The relevant network elements will have associated well known
elements that will permit the network element to receive the
information and make a change or changes in the network element
based on the information. For example, each network element may
have associated general purpose computer functionality, for
example, in a controller, that can communicate with other entities,
including the database system. It receives the information and
implements appropriate changes in the network element, based on the
information. The changes may involve, for example, the router state
or router link connections. In this way, the network may be
operated. It will be understood by those having ordinary skill in
this art that any network elements can be the subject of database
entries, including for example, routers, switches, links and other
network nodes. Data in the database may represent any
characteristic of the network elements. The database may be
centralized or may be distributed over various appropriate network
elements, such as central processor units associated with
routers.
[0022] FIG. 1B is an embodiment of the methodology of the disclosed
technology. In FIG. 1B, at 106, data, representative of
characteristics associated with at least two components of a
network, are entered at addresses of a memory device associated
with cells of at least two tables in a relational database. The
data may be associated with the same characteristic in each of the
two components or with different characteristics for each
component. At 107, data representative of a characteristic of at
least one component of the network is changed in at least one of
the tables of the database. At 108, information, associated with
the data change, is communicated to the one component. In
additional steps, that may be practiced in alternative embodiments,
at 109 the information associated with the data change is received
at the one element, and at 110 a characteristic of the one element
is changed based on receipt of the information.
Fundamental Concepts of Network Operation
[0023] Network operations are fundamental to the well-being of
today's networks. In operational networks, network operations are
usually performed manually, or in a semi-automated fashion, via so
called method of procedure (MOP) documents. MOPs describe the
procedures to follow in order to realize specific operational
tasks, often via manual command line interface (CLI) procedures.
The procedures usually serve as a template that stitches the
following four components together to achieve actual network
management tasks:
[0024] Configuration management: The configuration of network
elements collectively determines the very functionality provided by
the network in terms of protocols and mechanisms involved in
providing functionality, such as basic packet forwarding.
Configuration management, or more generically all commands executed
via the operational interface of network elements, are also the
primary means through which most network operational tasks are
performed.
[0025] Status checking: Obtaining network running status is an
important part of network management. The result of status-checking
activities largely determines the actual progress of network
operational tasks. As a trivial example, a BGP (Border Gateway
Protocol) session configuration would only be carried out on a
router after IP level connectivity to the remote BGP peer has been
verified.
[0026] External synchronization: Today's networks may be inherently
managed by multiple parties. While devices can be logically
accessed from a central location, field operators are essential in
carrying out operations on the physical infrastructure of the
networks. There are also external decision systems that can guide
various types of management tasks, such as router or link
maintenance. From a network management system point of view, it is
important to have the capability of synchronizing with these
external parties.
[0027] High-level constraints: While making changes to the
networks, there are usually certain constraints that should never
be violated. For a large ISP network with many routers and
inter-links, link maintenance is performed all the time. A
bottom-line constraint could be "never partition the network".

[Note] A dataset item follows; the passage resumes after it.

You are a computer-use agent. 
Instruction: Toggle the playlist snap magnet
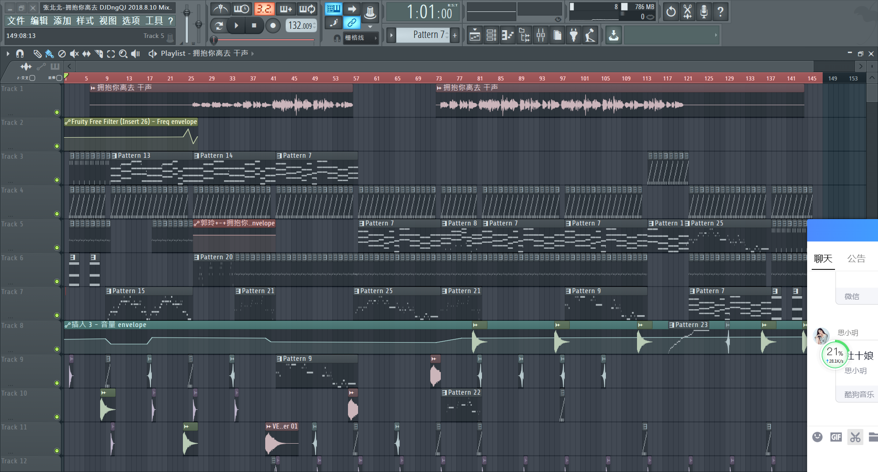click(x=20, y=54)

Aspects of the Disclosed Technology
[0028] The disclosed technology involves use of a database
abstraction for network operations. We abstract router state and
network state into tables in a conceptually centralized relational
database that may, however, be distributed over network elements.
Programmability may be provided by a declarative language composed
of a series of database queries and insertions. As a result, the
database automatically propagates state changes from database
tables to network elements such as routers to carry out network
operations. Various embodiments of the disclosed technology may
include one or more of the following characteristics:
[0029] Flexible Levels of Abstractions: An automated network
management system suitable for operational tasks requires
programmability at an appropriate level of abstraction. A low-level
abstraction may expose too much unnecessary details and have high
complexity. On the other hand, a high-level abstraction may hide
some important details that are required for certain operations.

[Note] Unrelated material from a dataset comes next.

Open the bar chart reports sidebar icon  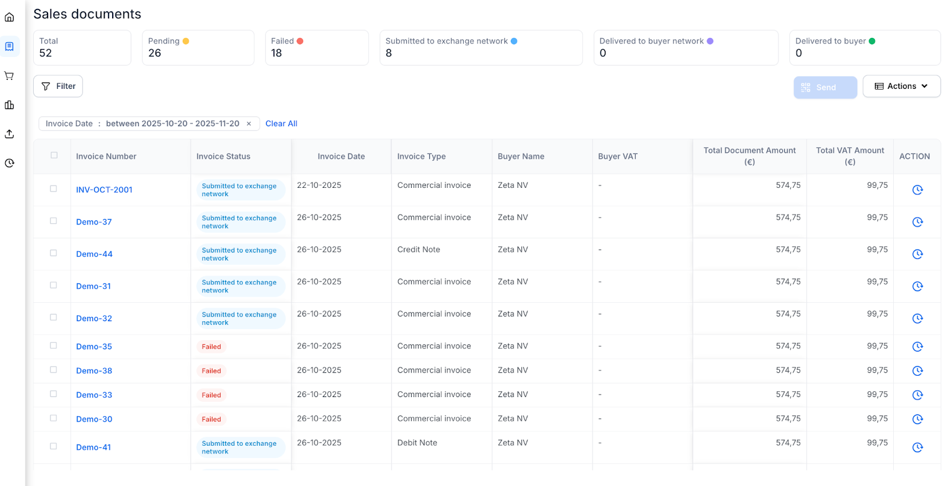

Managing network elements, such as routers, using databases, not
only raises the abstraction to a higher level than the MOP/CLI
approach, but also provides the ability to realize different
abstractions over the same data by creating views on top of the
base tables. For example, one could derive a path view that
describes all paths established by a routing protocol based on a
link table, which describes link relation between routers and is
extracted from each router. As a result, operations and policies
based on path properties can be directly specified against the
derived view.
[0030] Configuration and Status Unification: In the disclosed
technology, both router configurations and network status may be
represented as relational tables. Queries and insertions can then
be written that configure routers based on different network
conditions.
[0031] Transactional Operation: Network operations are represented
as a series of transactional database queries and insertions, which
provide the benefit of atomicity, consistency and isolation. Should
any failures or policy violations occur, the disclosed technology
reverts the system to a previous consistent state.

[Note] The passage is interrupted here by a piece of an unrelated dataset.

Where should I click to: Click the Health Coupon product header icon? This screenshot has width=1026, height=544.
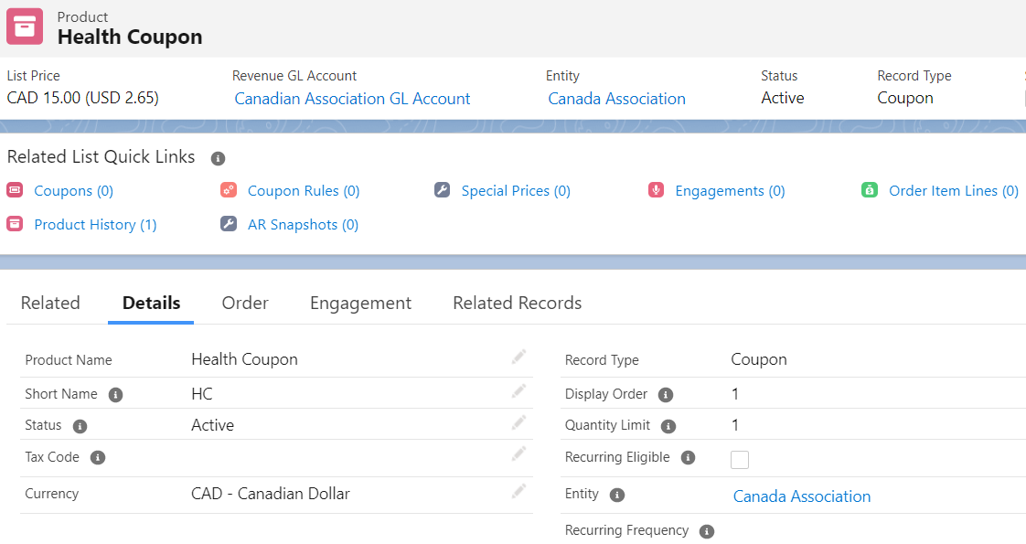click(25, 27)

[0032] Declarative Policy Enforcement: The disclosed technology
enables network operators and administrators to specify high-level
policies (i.e., constraints). Generally, such policies are
implemented by specifying one or more constraints between the data
associated with the network elements. For example, one may specify
that each router must have a unique interface identifier, or at
least one of two important links must be up. These policies are
expressed independently from the authors of operation transactions,
and are considered declarative in that they describe what should
happen as opposed to how to enforce them during each network
operation. Such enforcement mechanisms may be automatically
generated from the policies using the disclosed technology.
Architecture
[0033] An embodiment of the architecture using the disclosed
technology is depicted in FIG. 2. In this embodiment tables, 206,
207 and 208, and views, 209, reflect router configurations and
network status. Network operations and constraints, 202, are
expressed as rule-based database queries and insertions. They are
fed into the execution planner, 204, where automated execution
programs are generated to manipulate the tables and views. Relevant
state changes in the tables are communicated to the corresponding
routers, 211 and 212. For commodity routers that do not support the
database abstraction, adapters, 210, may be used to bridge the gap.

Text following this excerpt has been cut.